> **WORK INSTRUCTIONS**
From the records below, transcribe exactly the lines that begin at the line with "This screenshot has width=958, height=526." and end at the line with "Task: Click the red star Chatra Bot avatar", both included.

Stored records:
============================================================

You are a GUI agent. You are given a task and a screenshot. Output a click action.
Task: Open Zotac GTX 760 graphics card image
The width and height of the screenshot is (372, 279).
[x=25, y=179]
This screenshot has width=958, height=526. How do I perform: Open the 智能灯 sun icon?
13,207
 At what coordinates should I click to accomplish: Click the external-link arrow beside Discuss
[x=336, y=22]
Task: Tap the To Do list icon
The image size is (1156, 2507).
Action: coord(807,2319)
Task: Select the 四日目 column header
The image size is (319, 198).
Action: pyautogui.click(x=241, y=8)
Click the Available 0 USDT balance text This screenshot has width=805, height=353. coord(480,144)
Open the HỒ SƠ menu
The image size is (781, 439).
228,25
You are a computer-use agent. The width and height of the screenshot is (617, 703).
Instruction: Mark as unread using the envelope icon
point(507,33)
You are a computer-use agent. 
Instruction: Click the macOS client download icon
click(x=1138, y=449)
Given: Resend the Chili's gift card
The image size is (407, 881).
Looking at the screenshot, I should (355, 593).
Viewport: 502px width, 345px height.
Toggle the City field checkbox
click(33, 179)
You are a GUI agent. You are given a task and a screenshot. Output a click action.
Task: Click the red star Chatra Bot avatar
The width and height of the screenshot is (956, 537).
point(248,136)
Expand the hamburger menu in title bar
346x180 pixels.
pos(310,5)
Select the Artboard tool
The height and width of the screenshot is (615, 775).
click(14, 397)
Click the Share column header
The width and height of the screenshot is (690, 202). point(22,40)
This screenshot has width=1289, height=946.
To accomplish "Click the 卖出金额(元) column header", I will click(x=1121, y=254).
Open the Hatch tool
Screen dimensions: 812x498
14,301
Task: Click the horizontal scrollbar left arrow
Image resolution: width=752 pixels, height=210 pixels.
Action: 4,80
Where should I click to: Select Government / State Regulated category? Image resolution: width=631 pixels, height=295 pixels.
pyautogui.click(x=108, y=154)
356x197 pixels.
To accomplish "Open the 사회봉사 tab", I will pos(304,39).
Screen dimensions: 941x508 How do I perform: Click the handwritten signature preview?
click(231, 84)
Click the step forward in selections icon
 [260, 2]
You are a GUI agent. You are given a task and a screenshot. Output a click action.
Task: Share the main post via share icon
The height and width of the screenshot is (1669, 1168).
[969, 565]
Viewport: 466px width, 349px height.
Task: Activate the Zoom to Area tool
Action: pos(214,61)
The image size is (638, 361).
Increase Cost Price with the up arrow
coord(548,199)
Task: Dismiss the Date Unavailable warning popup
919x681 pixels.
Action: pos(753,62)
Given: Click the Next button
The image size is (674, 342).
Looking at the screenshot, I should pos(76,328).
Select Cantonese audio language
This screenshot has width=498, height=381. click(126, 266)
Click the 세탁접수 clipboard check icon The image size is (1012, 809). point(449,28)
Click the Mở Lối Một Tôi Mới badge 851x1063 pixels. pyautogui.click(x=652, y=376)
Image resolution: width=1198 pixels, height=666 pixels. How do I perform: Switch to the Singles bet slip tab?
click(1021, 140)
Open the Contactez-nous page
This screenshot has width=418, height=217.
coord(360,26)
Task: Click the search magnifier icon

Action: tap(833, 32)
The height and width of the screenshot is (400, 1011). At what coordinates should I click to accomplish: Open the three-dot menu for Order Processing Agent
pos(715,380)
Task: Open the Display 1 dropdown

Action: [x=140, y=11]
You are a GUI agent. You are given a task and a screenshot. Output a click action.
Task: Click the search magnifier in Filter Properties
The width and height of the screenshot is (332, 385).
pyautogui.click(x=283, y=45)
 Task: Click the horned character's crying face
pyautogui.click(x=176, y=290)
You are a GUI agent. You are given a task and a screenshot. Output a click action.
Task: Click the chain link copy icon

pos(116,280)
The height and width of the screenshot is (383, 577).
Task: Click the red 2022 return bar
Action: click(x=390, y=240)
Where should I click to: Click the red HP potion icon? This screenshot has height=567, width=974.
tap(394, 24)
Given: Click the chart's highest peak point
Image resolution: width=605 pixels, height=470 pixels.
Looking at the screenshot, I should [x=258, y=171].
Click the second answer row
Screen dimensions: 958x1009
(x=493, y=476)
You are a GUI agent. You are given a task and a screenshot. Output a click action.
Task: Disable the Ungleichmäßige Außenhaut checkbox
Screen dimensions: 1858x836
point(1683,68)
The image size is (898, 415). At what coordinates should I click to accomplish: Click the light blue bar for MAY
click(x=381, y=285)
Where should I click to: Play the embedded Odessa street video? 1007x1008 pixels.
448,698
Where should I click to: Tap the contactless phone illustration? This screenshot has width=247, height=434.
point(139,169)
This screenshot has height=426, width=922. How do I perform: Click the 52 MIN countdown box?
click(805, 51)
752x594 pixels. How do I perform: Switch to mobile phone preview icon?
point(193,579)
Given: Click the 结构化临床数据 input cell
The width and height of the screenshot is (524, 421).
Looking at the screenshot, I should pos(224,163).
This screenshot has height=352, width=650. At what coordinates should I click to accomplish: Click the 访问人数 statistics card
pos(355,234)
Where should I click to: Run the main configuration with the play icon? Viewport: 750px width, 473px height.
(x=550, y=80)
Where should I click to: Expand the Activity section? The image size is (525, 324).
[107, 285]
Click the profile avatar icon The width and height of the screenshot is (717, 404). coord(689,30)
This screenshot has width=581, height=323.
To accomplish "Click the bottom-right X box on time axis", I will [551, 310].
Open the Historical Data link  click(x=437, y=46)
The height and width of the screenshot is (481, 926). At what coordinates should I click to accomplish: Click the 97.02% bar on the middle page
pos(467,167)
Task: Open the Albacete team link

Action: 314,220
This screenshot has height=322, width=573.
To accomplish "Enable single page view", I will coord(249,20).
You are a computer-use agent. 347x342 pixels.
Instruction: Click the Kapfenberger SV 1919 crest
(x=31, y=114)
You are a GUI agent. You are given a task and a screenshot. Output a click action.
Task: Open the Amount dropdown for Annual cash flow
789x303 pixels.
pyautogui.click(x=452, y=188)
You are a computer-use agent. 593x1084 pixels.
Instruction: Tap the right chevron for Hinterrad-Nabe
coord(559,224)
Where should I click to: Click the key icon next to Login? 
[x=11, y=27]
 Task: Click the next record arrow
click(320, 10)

============================================================

> **WRITTEN SOLUTION**
This screenshot has width=958, height=526. How do I perform: Open the 智能灯 sun icon?
13,207
 At what coordinates should I click to accomplish: Click the external-link arrow beside Discuss
[x=336, y=22]
Task: Tap the To Do list icon
The image size is (1156, 2507).
Action: coord(807,2319)
Task: Select the 四日目 column header
The image size is (319, 198).
Action: pyautogui.click(x=241, y=8)
Click the Available 0 USDT balance text This screenshot has width=805, height=353. coord(480,144)
Open the HỒ SƠ menu
The image size is (781, 439).
228,25
You are a computer-use agent. The width and height of the screenshot is (617, 703).
Instruction: Mark as unread using the envelope icon
point(507,33)
You are a computer-use agent. 
Instruction: Click the macOS client download icon
click(x=1138, y=449)
Given: Resend the Chili's gift card
The image size is (407, 881).
Looking at the screenshot, I should (355, 593).
Viewport: 502px width, 345px height.
Toggle the City field checkbox
click(33, 179)
You are a GUI agent. You are given a task and a screenshot. Output a click action.
Task: Click the red star Chatra Bot avatar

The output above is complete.